__Written exercise__. Change every "webpages" in the data below to "websites", keeping everything else the same.

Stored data
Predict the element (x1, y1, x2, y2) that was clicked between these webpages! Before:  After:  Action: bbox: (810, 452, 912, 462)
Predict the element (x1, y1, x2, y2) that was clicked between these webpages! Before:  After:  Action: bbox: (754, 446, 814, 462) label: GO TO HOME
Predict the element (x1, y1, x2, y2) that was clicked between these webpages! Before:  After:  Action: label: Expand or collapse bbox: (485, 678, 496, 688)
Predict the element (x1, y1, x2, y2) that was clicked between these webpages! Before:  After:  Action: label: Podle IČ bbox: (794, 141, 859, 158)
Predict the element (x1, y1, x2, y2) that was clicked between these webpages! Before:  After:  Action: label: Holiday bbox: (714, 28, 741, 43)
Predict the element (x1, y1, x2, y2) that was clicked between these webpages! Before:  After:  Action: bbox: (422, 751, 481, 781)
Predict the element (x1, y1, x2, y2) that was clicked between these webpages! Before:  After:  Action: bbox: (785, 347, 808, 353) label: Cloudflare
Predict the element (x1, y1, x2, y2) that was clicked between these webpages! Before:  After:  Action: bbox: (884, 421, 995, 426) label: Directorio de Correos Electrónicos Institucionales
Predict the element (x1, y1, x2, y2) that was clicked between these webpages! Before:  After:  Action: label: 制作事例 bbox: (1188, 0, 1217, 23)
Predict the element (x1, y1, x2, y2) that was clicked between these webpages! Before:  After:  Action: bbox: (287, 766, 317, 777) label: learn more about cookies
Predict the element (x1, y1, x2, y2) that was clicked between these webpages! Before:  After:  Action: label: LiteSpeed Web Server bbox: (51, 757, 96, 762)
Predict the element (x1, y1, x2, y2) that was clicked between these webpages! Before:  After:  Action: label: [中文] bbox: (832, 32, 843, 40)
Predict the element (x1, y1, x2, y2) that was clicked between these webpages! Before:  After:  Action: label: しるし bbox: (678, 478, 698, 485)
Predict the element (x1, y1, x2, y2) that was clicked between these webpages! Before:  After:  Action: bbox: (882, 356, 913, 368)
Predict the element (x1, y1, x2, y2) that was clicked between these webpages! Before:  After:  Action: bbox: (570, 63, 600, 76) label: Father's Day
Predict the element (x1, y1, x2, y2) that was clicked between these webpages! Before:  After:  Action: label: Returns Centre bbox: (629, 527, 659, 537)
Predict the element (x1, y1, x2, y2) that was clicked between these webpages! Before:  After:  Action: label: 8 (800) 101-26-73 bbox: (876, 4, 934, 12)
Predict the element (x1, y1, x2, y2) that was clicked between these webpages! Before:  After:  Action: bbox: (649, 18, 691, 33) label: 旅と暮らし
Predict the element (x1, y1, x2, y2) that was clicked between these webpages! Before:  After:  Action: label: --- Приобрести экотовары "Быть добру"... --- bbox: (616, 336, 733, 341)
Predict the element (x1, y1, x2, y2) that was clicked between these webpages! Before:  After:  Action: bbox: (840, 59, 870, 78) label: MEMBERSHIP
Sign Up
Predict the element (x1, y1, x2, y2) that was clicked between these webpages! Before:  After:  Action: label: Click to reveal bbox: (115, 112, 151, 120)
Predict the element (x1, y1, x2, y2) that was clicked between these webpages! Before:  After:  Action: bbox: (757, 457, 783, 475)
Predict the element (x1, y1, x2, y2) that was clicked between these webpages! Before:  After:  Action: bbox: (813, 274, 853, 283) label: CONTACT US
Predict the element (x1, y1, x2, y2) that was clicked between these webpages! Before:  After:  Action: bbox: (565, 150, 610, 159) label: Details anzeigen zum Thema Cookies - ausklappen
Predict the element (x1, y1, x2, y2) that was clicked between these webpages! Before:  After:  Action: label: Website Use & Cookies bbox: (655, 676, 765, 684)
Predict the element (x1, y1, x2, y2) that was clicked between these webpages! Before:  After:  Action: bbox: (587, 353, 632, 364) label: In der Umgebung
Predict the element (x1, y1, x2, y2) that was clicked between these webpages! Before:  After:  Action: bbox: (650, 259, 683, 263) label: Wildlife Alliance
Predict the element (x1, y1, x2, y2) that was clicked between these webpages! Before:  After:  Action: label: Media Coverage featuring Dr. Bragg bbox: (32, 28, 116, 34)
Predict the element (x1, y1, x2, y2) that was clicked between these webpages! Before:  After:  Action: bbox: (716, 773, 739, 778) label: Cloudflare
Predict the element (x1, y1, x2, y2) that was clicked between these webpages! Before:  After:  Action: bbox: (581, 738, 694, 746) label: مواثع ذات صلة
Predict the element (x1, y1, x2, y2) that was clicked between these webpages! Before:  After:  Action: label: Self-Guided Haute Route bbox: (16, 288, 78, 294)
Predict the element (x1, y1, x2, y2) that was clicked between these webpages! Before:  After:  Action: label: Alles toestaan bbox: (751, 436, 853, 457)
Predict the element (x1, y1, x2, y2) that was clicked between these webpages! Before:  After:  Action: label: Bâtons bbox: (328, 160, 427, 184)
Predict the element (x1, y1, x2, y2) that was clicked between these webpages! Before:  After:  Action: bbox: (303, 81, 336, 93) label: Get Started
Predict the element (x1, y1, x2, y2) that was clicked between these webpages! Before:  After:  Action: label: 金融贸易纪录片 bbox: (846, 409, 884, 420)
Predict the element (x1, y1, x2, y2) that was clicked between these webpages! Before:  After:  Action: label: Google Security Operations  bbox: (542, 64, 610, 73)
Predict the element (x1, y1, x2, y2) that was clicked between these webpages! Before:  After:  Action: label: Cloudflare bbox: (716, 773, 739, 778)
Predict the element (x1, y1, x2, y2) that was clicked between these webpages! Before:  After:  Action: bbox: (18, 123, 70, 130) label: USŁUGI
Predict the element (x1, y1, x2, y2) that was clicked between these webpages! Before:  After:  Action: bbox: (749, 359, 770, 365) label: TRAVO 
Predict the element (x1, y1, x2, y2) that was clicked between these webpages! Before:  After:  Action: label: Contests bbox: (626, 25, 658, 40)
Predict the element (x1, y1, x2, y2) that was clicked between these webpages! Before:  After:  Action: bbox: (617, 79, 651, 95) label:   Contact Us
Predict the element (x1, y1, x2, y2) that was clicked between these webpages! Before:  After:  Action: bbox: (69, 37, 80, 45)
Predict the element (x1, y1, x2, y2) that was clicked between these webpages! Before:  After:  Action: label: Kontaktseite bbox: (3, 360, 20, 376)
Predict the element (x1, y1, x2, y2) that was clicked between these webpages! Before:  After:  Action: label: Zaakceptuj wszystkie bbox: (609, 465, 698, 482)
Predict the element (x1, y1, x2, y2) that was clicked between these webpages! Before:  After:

__Answer in full__.
Predict the element (x1, y1, x2, y2) that was clicked between these websites! Before:  After:  Action: bbox: (810, 452, 912, 462)
Predict the element (x1, y1, x2, y2) that was clicked between these websites! Before:  After:  Action: bbox: (754, 446, 814, 462) label: GO TO HOME
Predict the element (x1, y1, x2, y2) that was clicked between these websites! Before:  After:  Action: label: Expand or collapse bbox: (485, 678, 496, 688)
Predict the element (x1, y1, x2, y2) that was clicked between these websites! Before:  After:  Action: label: Podle IČ bbox: (794, 141, 859, 158)
Predict the element (x1, y1, x2, y2) that was clicked between these websites! Before:  After:  Action: label: Holiday bbox: (714, 28, 741, 43)
Predict the element (x1, y1, x2, y2) that was clicked between these websites! Before:  After:  Action: bbox: (422, 751, 481, 781)
Predict the element (x1, y1, x2, y2) that was clicked between these websites! Before:  After:  Action: bbox: (785, 347, 808, 353) label: Cloudflare
Predict the element (x1, y1, x2, y2) that was clicked between these websites! Before:  After:  Action: bbox: (884, 421, 995, 426) label: Directorio de Correos Electrónicos Institucionales
Predict the element (x1, y1, x2, y2) that was clicked between these websites! Before:  After:  Action: label: 制作事例 bbox: (1188, 0, 1217, 23)
Predict the element (x1, y1, x2, y2) that was clicked between these websites! Before:  After:  Action: bbox: (287, 766, 317, 777) label: learn more about cookies
Predict the element (x1, y1, x2, y2) that was clicked between these websites! Before:  After:  Action: label: LiteSpeed Web Server bbox: (51, 757, 96, 762)
Predict the element (x1, y1, x2, y2) that was clicked between these websites! Before:  After:  Action: label: [中文] bbox: (832, 32, 843, 40)
Predict the element (x1, y1, x2, y2) that was clicked between these websites! Before:  After:  Action: label: しるし bbox: (678, 478, 698, 485)
Predict the element (x1, y1, x2, y2) that was clicked between these websites! Before:  After:  Action: bbox: (882, 356, 913, 368)
Predict the element (x1, y1, x2, y2) that was clicked between these websites! Before:  After:  Action: bbox: (570, 63, 600, 76) label: Father's Day
Predict the element (x1, y1, x2, y2) that was clicked between these websites! Before:  After:  Action: label: Returns Centre bbox: (629, 527, 659, 537)
Predict the element (x1, y1, x2, y2) that was clicked between these websites! Before:  After:  Action: label: 8 (800) 101-26-73 bbox: (876, 4, 934, 12)
Predict the element (x1, y1, x2, y2) that was clicked between these websites! Before:  After:  Action: bbox: (649, 18, 691, 33) label: 旅と暮らし
Predict the element (x1, y1, x2, y2) that was clicked between these websites! Before:  After:  Action: label: --- Приобрести экотовары "Быть добру"... --- bbox: (616, 336, 733, 341)
Predict the element (x1, y1, x2, y2) that was clicked between these websites! Before:  After:  Action: bbox: (840, 59, 870, 78) label: MEMBERSHIP
Sign Up
Predict the element (x1, y1, x2, y2) that was clicked between these websites! Before:  After:  Action: label: Click to reveal bbox: (115, 112, 151, 120)
Predict the element (x1, y1, x2, y2) that was clicked between these websites! Before:  After:  Action: bbox: (757, 457, 783, 475)
Predict the element (x1, y1, x2, y2) that was clicked between these websites! Before:  After:  Action: bbox: (813, 274, 853, 283) label: CONTACT US
Predict the element (x1, y1, x2, y2) that was clicked between these websites! Before:  After:  Action: bbox: (565, 150, 610, 159) label: Details anzeigen zum Thema Cookies - ausklappen
Predict the element (x1, y1, x2, y2) that was clicked between these websites! Before:  After:  Action: label: Website Use & Cookies bbox: (655, 676, 765, 684)
Predict the element (x1, y1, x2, y2) that was clicked between these websites! Before:  After:  Action: bbox: (587, 353, 632, 364) label: In der Umgebung
Predict the element (x1, y1, x2, y2) that was clicked between these websites! Before:  After:  Action: bbox: (650, 259, 683, 263) label: Wildlife Alliance
Predict the element (x1, y1, x2, y2) that was clicked between these websites! Before:  After:  Action: label: Media Coverage featuring Dr. Bragg bbox: (32, 28, 116, 34)
Predict the element (x1, y1, x2, y2) that was clicked between these websites! Before:  After:  Action: bbox: (716, 773, 739, 778) label: Cloudflare
Predict the element (x1, y1, x2, y2) that was clicked between these websites! Before:  After:  Action: bbox: (581, 738, 694, 746) label: مواثع ذات صلة
Predict the element (x1, y1, x2, y2) that was clicked between these websites! Before:  After:  Action: label: Self-Guided Haute Route bbox: (16, 288, 78, 294)
Predict the element (x1, y1, x2, y2) that was clicked between these websites! Before:  After:  Action: label: Alles toestaan bbox: (751, 436, 853, 457)
Predict the element (x1, y1, x2, y2) that was clicked between these websites! Before:  After:  Action: label: Bâtons bbox: (328, 160, 427, 184)
Predict the element (x1, y1, x2, y2) that was clicked between these websites! Before:  After:  Action: bbox: (303, 81, 336, 93) label: Get Started
Predict the element (x1, y1, x2, y2) that was clicked between these websites! Before:  After:  Action: label: 金融贸易纪录片 bbox: (846, 409, 884, 420)
Predict the element (x1, y1, x2, y2) that was clicked between these websites! Before:  After:  Action: label: Google Security Operations  bbox: (542, 64, 610, 73)
Predict the element (x1, y1, x2, y2) that was clicked between these websites! Before:  After:  Action: label: Cloudflare bbox: (716, 773, 739, 778)
Predict the element (x1, y1, x2, y2) that was clicked between these websites! Before:  After:  Action: bbox: (18, 123, 70, 130) label: USŁUGI
Predict the element (x1, y1, x2, y2) that was clicked between these websites! Before:  After:  Action: bbox: (749, 359, 770, 365) label: TRAVO 
Predict the element (x1, y1, x2, y2) that was clicked between these websites! Before:  After:  Action: label: Contests bbox: (626, 25, 658, 40)
Predict the element (x1, y1, x2, y2) that was clicked between these websites! Before:  After:  Action: bbox: (617, 79, 651, 95) label:   Contact Us
Predict the element (x1, y1, x2, y2) that was clicked between these websites! Before:  After:  Action: bbox: (69, 37, 80, 45)
Predict the element (x1, y1, x2, y2) that was clicked between these websites! Before:  After:  Action: label: Kontaktseite bbox: (3, 360, 20, 376)
Predict the element (x1, y1, x2, y2) that was clicked between these websites! Before:  After:  Action: label: Zaakceptuj wszystkie bbox: (609, 465, 698, 482)
Predict the element (x1, y1, x2, y2) that was clicked between these websites! Before:  After:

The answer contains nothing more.